First off, when you get into a fight (physical or verbal) and you come out beat up, it doesn't matter if you 'Won' or not...
You still get beat up, and you still look like an A-hole to most people that see/hear about it.
These would be people I actually care about their opinions.

The other way to look at it is,
A grudge is REALLY heavy to carry around for years or decades,
While the person you have the grudge with could probably care less, or is amused/entertained knowing you are still boiling about it.

The way I've come to view things is, there are people that simply aren't worth my time in any way.
When I'm done with someone that's it, I don't waste my time, they simply aren't worth a penny of my money, a second of my time or a second of my sleep.

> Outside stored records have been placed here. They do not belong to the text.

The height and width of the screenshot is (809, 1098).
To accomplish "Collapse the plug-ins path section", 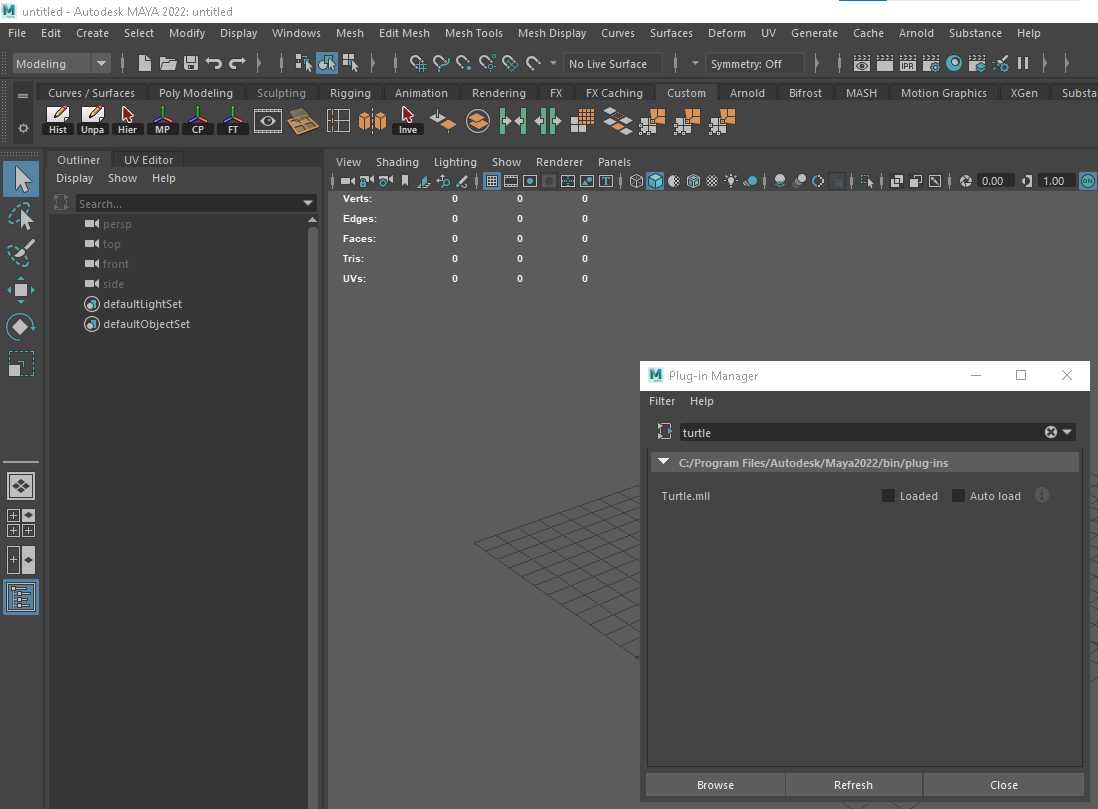I will pos(662,462).
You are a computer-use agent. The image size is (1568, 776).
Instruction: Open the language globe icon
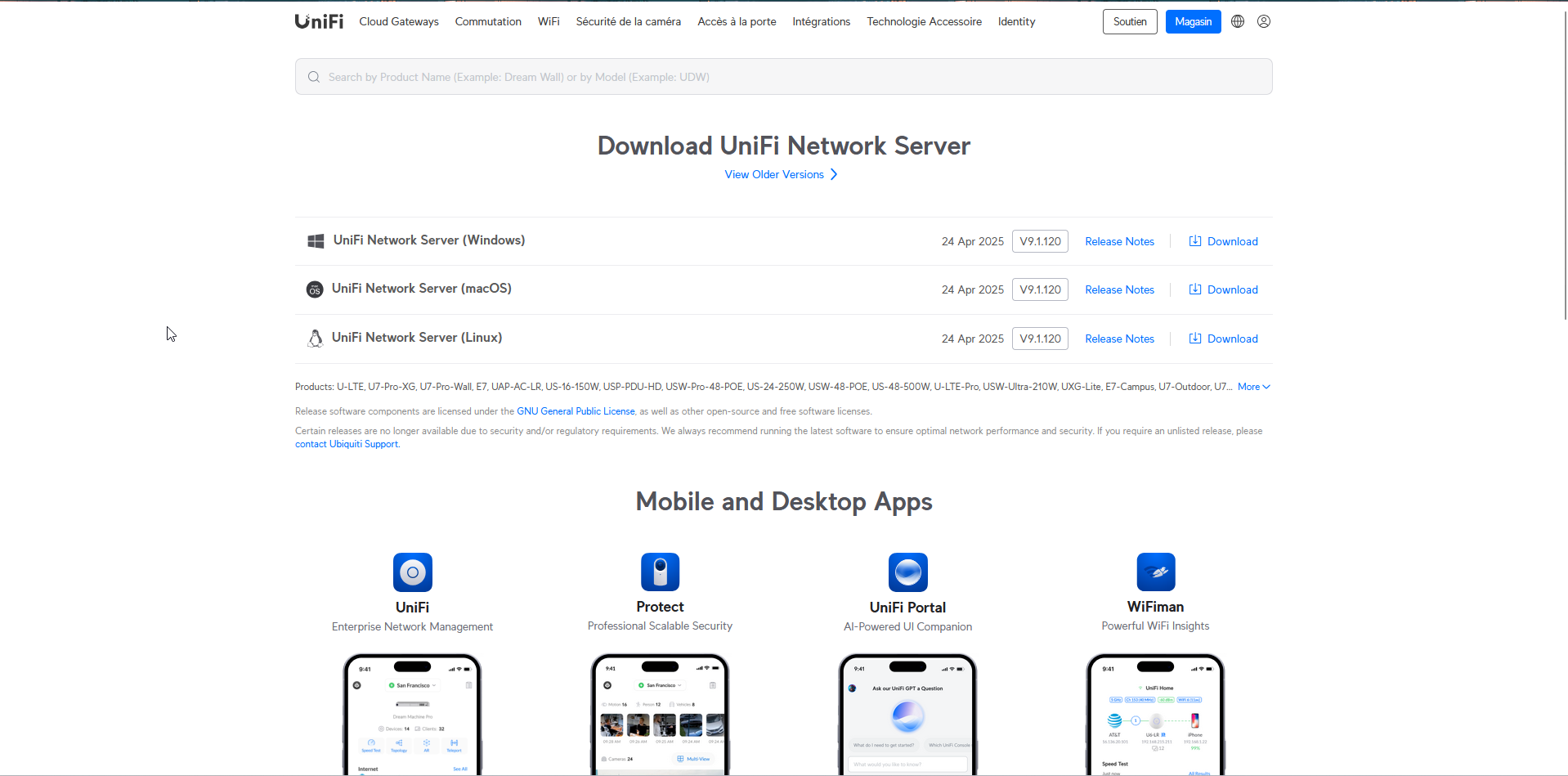pos(1238,21)
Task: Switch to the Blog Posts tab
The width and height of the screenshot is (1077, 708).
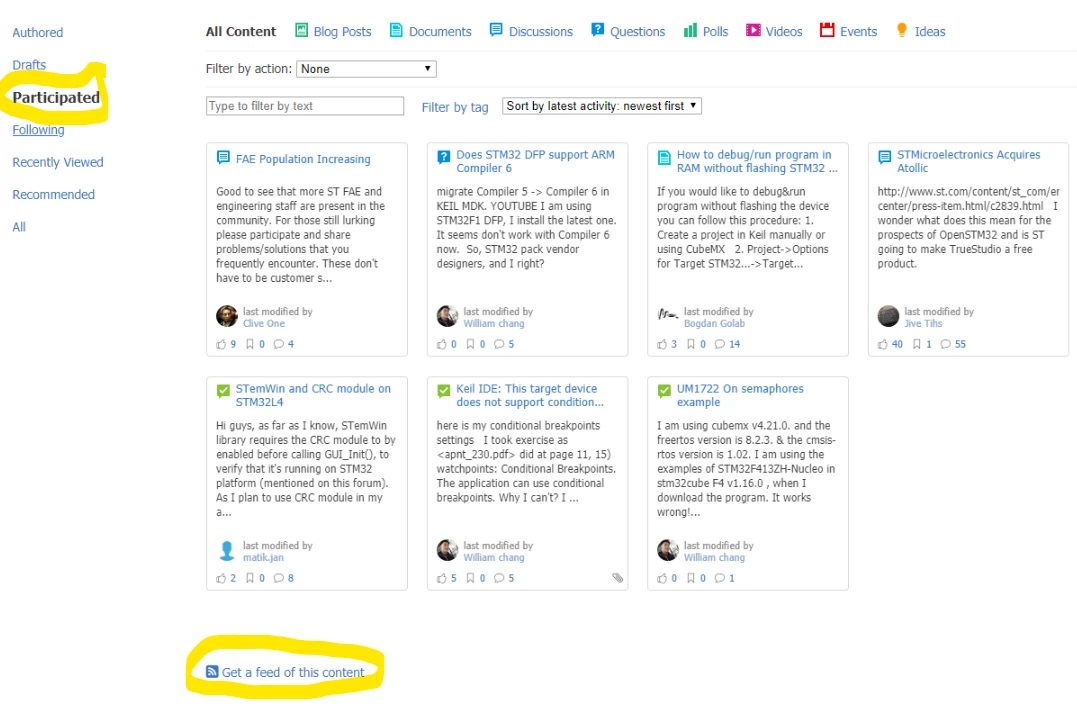Action: click(x=333, y=31)
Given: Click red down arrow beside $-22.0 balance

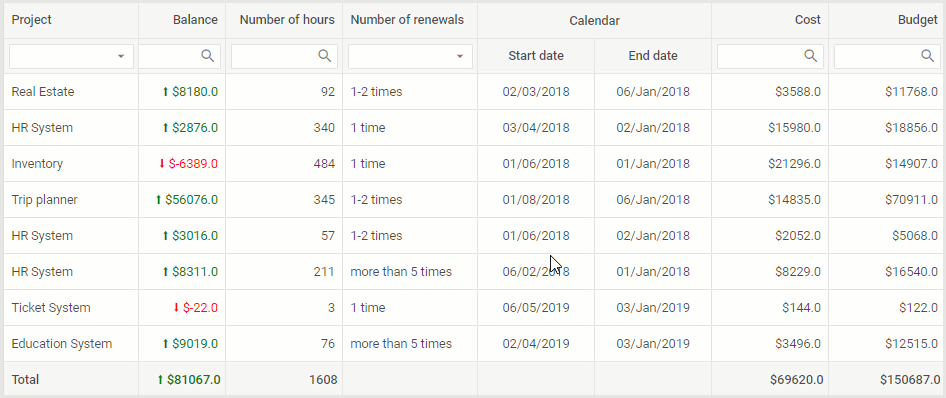Looking at the screenshot, I should [x=176, y=308].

I know some guys that had bad divorces, and HOPE the Ex's face catches fire so they can beat it out with a rake,
I've never had an Ex that kept me in court and away from my kids (no kids) so I haven't experienced that level of systematic harassment...

I probably have 'The List' some people do,
Where if the doctor said you had 'X' amount of weeks to live with no chance of recovery, taking *Some* people out before I kicked the bucket should be considered a public service, but like most people I don't think I'd ever act on it...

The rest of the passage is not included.